13. Internationale Frühjahrsbuchwoche

Indien – Zwischen Mythen und Mausklick Vom 7. bis 17. März 2002 „Über Indien kann man nur im Plural sprechen“, sagt der Schriftsteller Shashi Tharoor. Indien ist ein Land mit über einer Milliarde Menschen, 5 Weltreligionen, 22 Literatursprachen, vielen hundert Dialekten. Es ist nach China das bevölkerungsreichste Land der Welt, Schauplatz politischer und religiöser Auseinandersetzungen, sozialer und ethnischer Konflikte und enormer Kontraste. Schneegipfel und Palmenstrände, Paläste und größte Armut, Cyber-Cities und Gurus – das alles ist kein Widerspruch in Indien, in einem Land, das auf eine mehr als 4000jährige Zivilisations- und Kulturgeschichte zurückblicken kann und seit Jahrhunderten Projektionsfläche ist für Wunschbilder, Sehnsüchte, Eskapismen. Spätestens mit Salman Rushdies »Mitternachtskinder« ist die anglo-indische (Emigranten-)Literatur auch in Deutschland salonfähig; wenig bekannt aber ist die Literatur, die in Indien selbst entsteht, vor allem Werke, die in den indischen Nationalsprachen geschrieben sind, in Hindi, Urdu, Tamil, Bengali etc. Mit über 20 Autorinnen und Autoren verschiedener Regionen, Sprachen, Generationen, Religionen will die Internationale Frühjahrsbuchwoche einen Einblick in die ungeheure Vielfalt dieses (literarischen) Kontinents geben.
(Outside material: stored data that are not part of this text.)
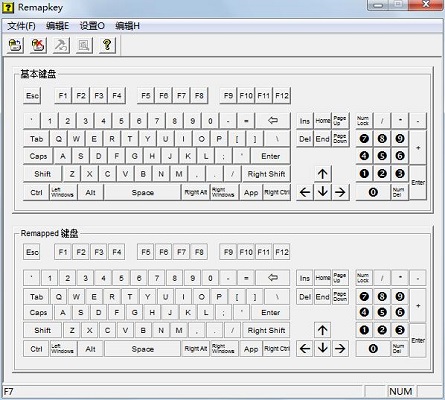Open the 编辑E menu
445x400 pixels.
57,26
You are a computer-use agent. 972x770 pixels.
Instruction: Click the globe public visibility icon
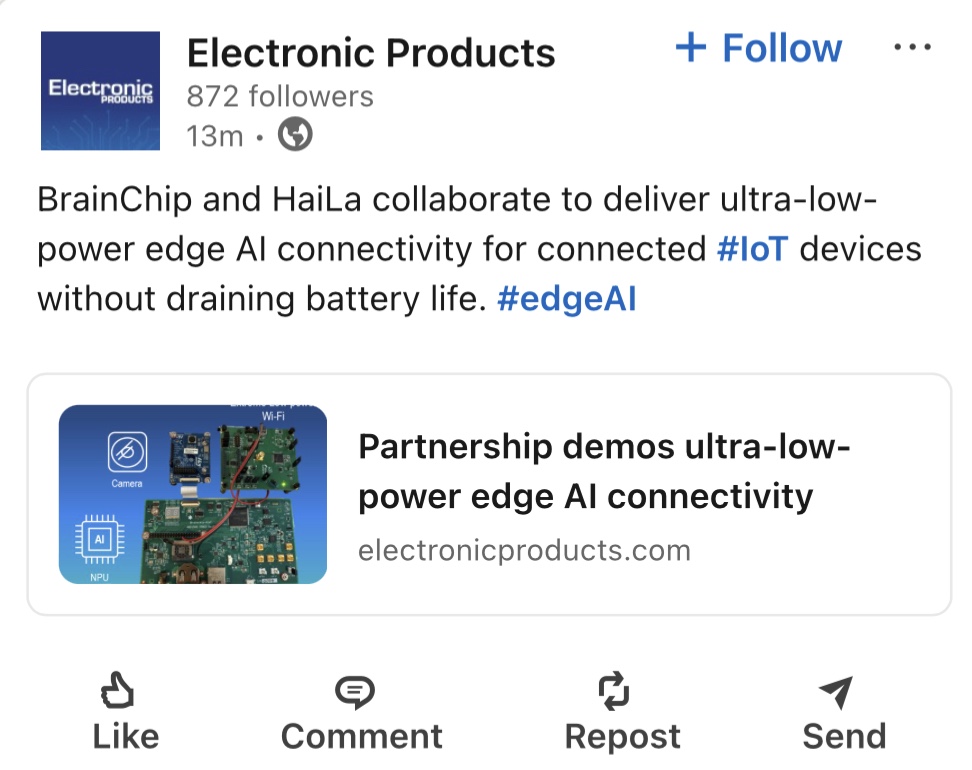pyautogui.click(x=294, y=134)
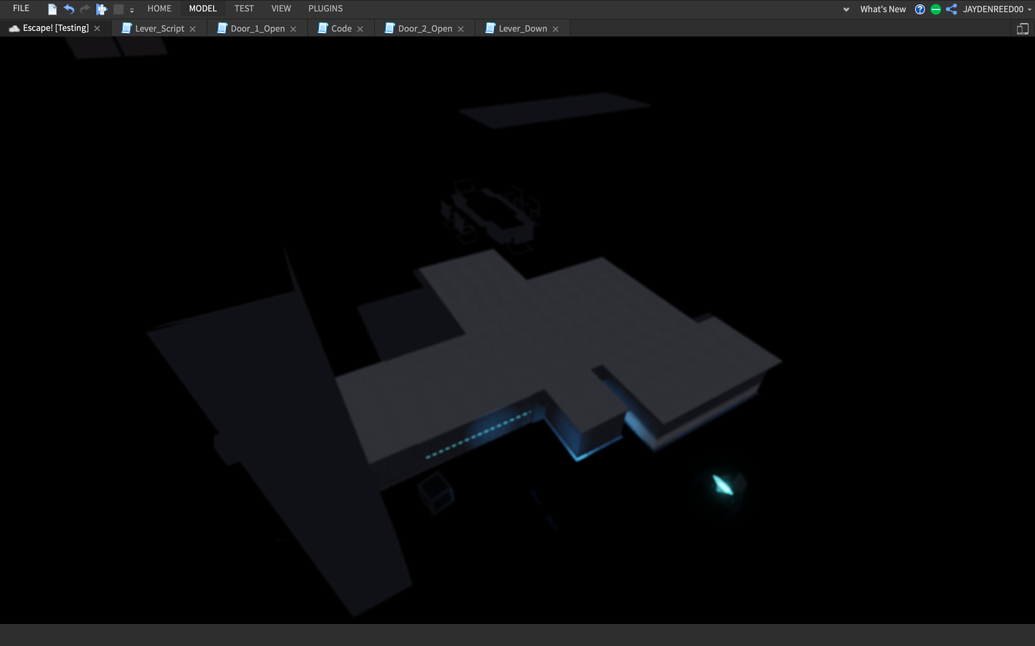
Task: Open the What's New page
Action: [883, 8]

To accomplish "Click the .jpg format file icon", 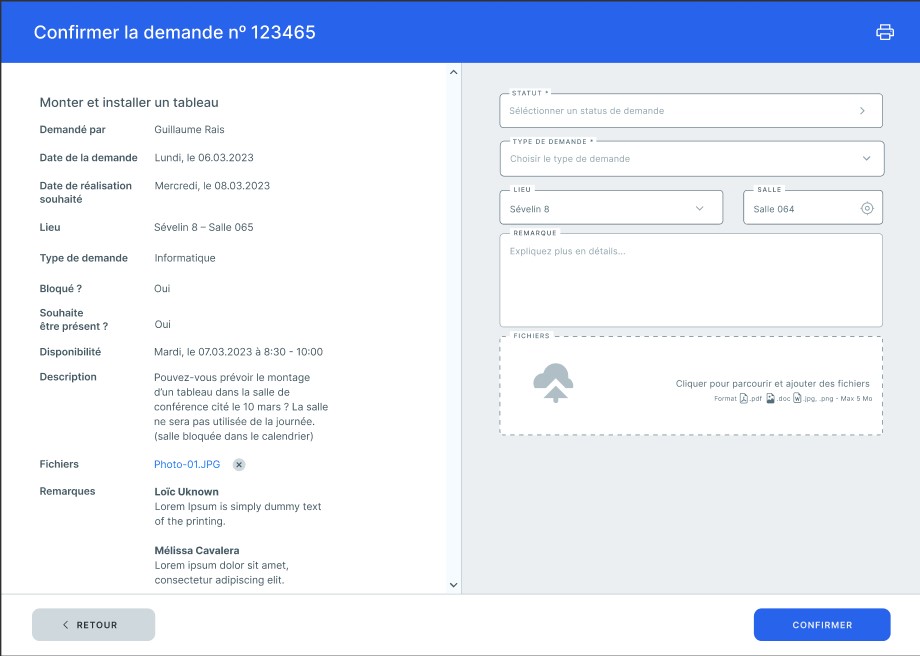I will 798,398.
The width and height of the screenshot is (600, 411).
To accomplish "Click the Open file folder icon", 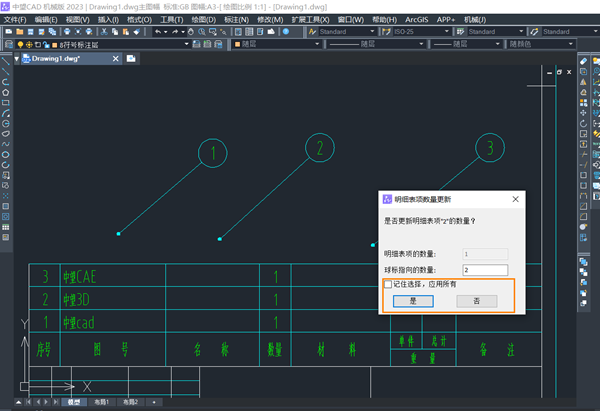I will tap(20, 32).
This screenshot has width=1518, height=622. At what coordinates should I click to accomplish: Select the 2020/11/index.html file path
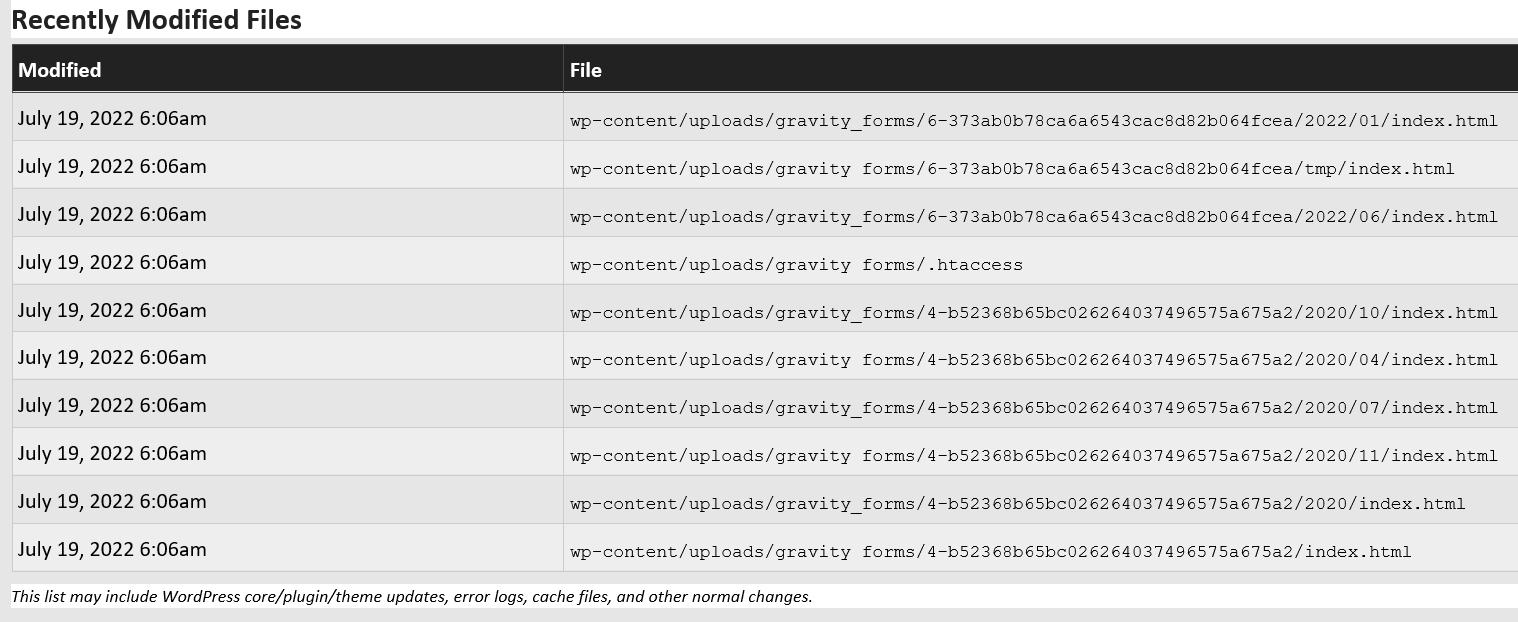pos(1034,456)
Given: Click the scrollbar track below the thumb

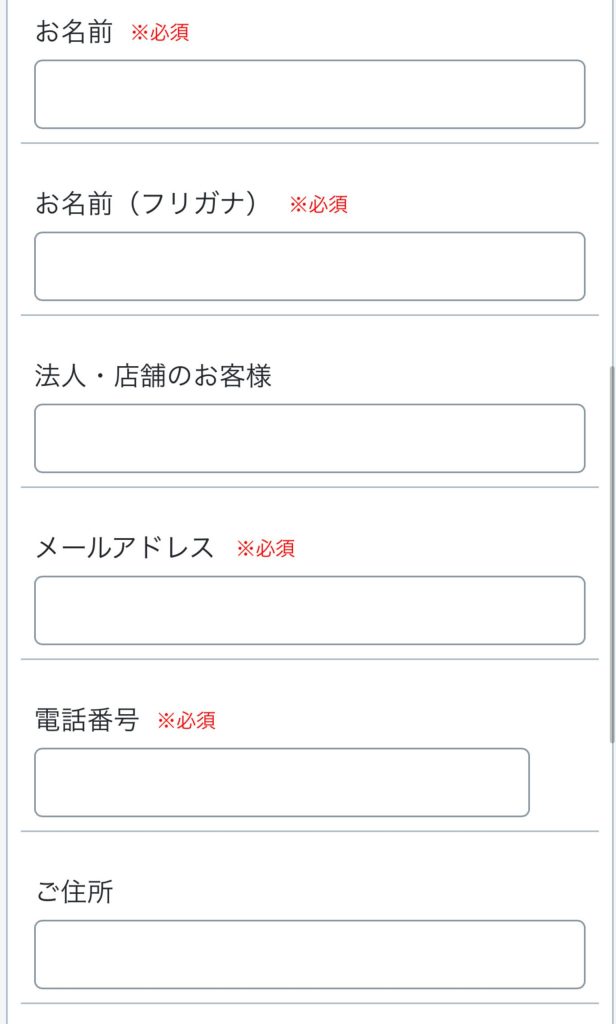Looking at the screenshot, I should pos(612,880).
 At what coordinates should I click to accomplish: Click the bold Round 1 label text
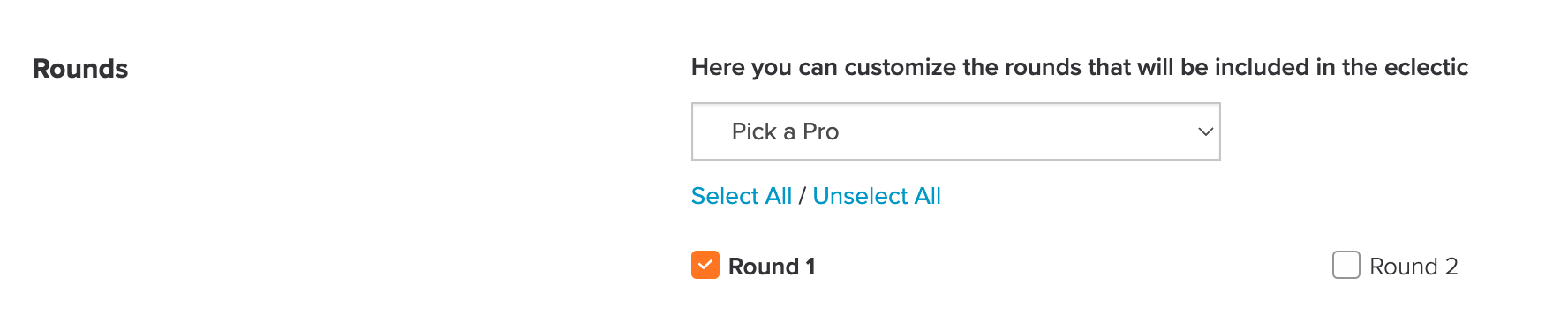pyautogui.click(x=772, y=267)
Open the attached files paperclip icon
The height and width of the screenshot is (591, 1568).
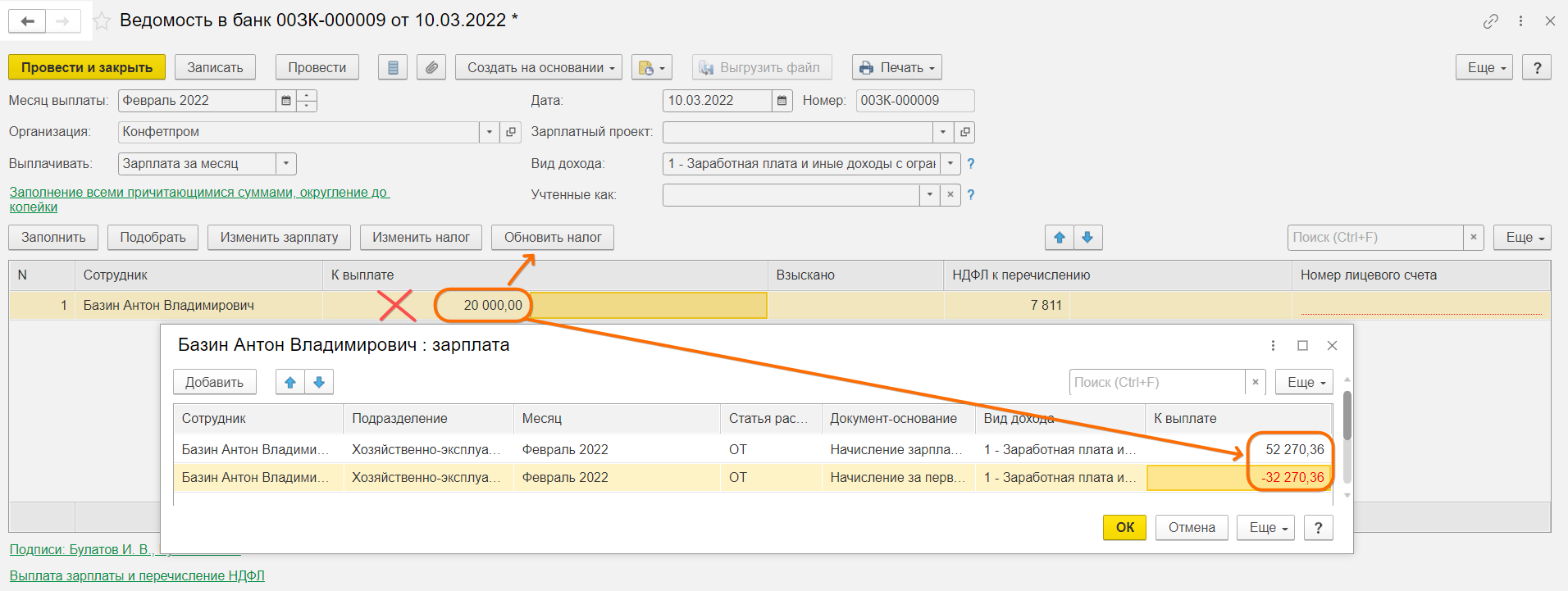(431, 67)
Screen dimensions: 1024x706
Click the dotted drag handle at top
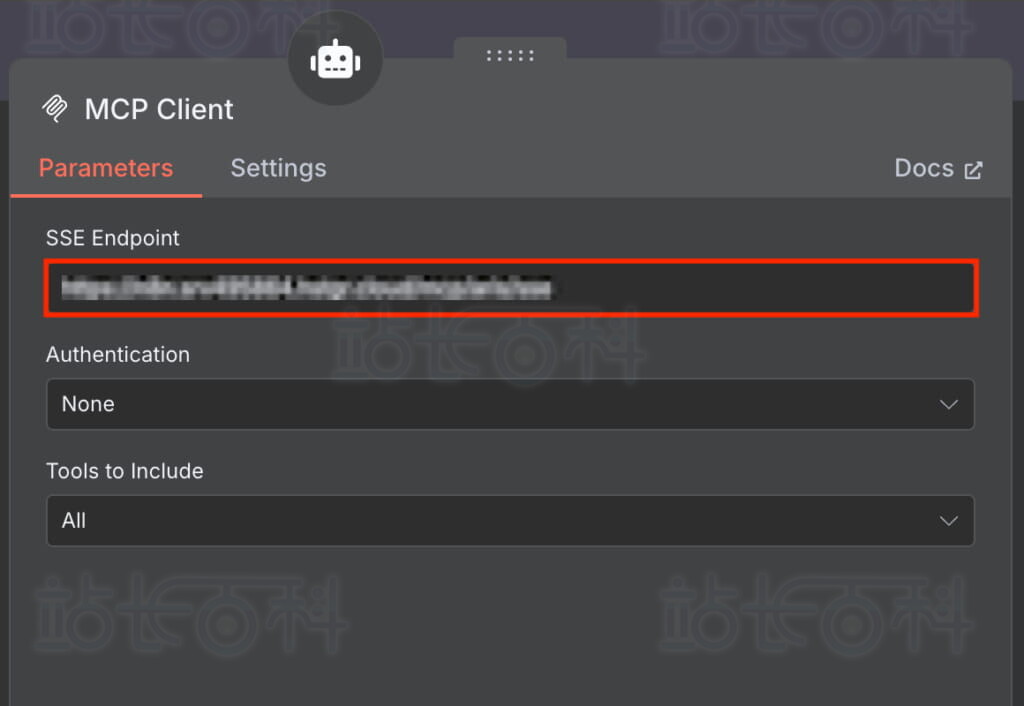click(x=510, y=55)
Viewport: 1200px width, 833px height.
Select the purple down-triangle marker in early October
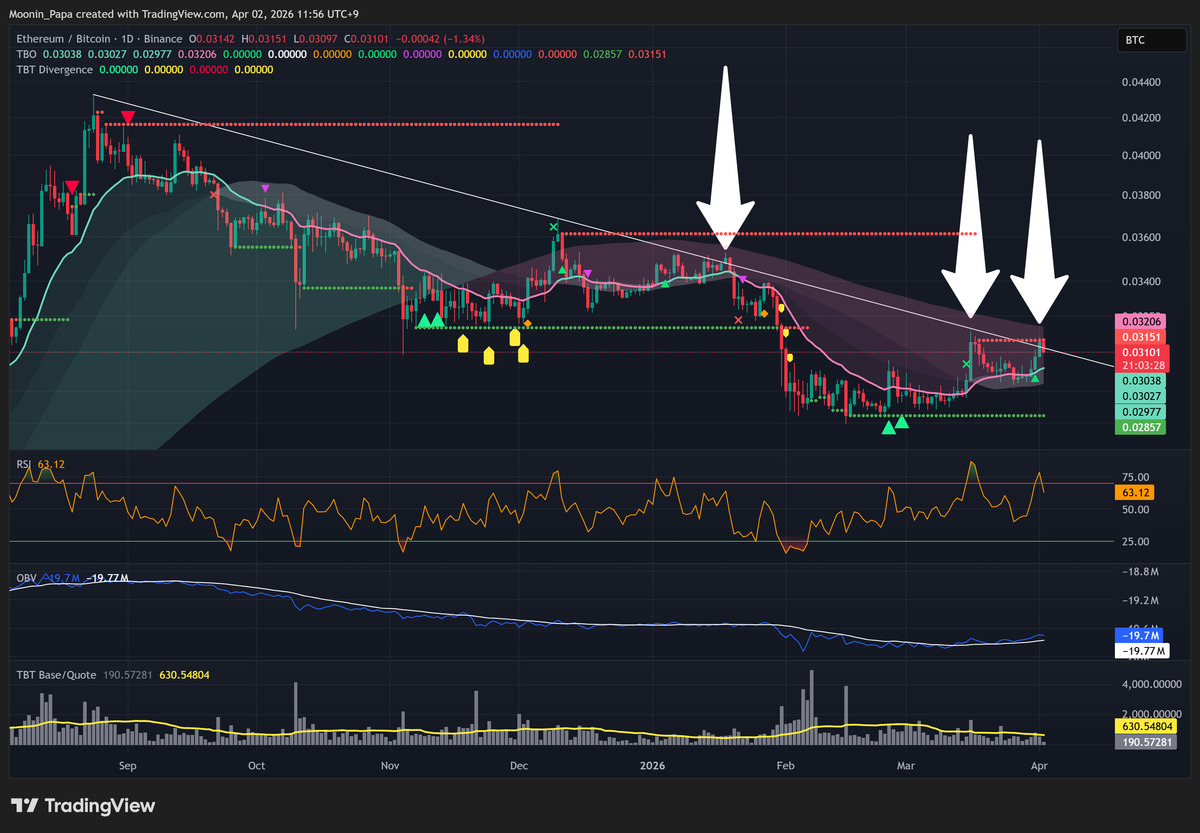(x=265, y=188)
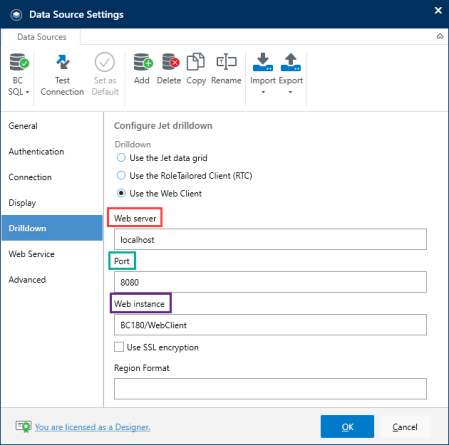Image resolution: width=449 pixels, height=445 pixels.
Task: Open the licensed as a Designer link
Action: [x=93, y=427]
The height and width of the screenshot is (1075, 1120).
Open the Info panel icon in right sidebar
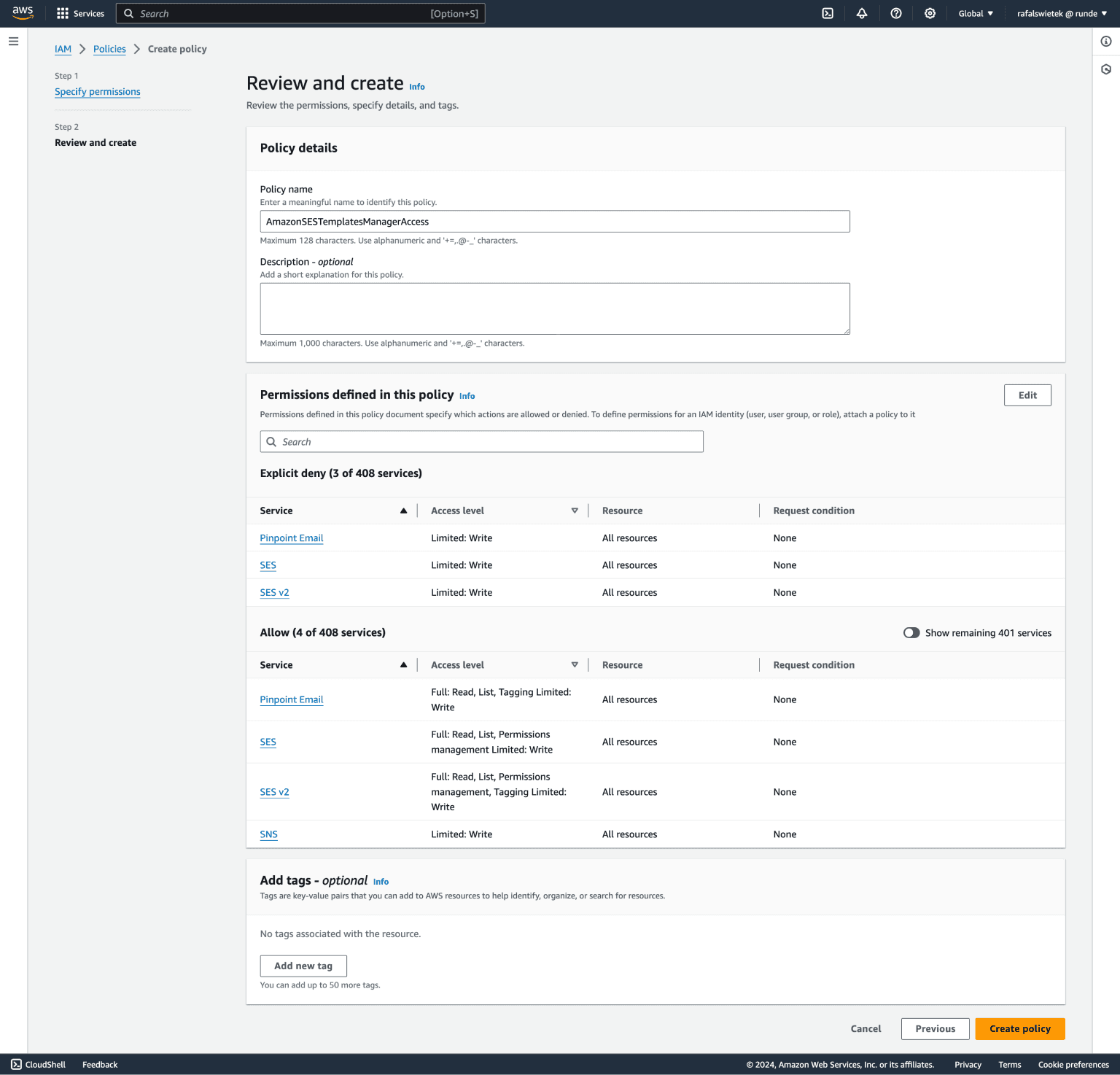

Die Frühjahrsbuchwoche wird vom Kulturreferat der Landeshauptstadt München in Zusammenarbeit mit zahlreichen Partnern veranstaltet, u.a. mit Stiftung Literaturhaus, Buchhandlungen, Goethe Forum, Indien-Insti­tut, Lyrik Kabinett, Offene Akademie der Volkshochschule, Tukan Kreis, Ruffini.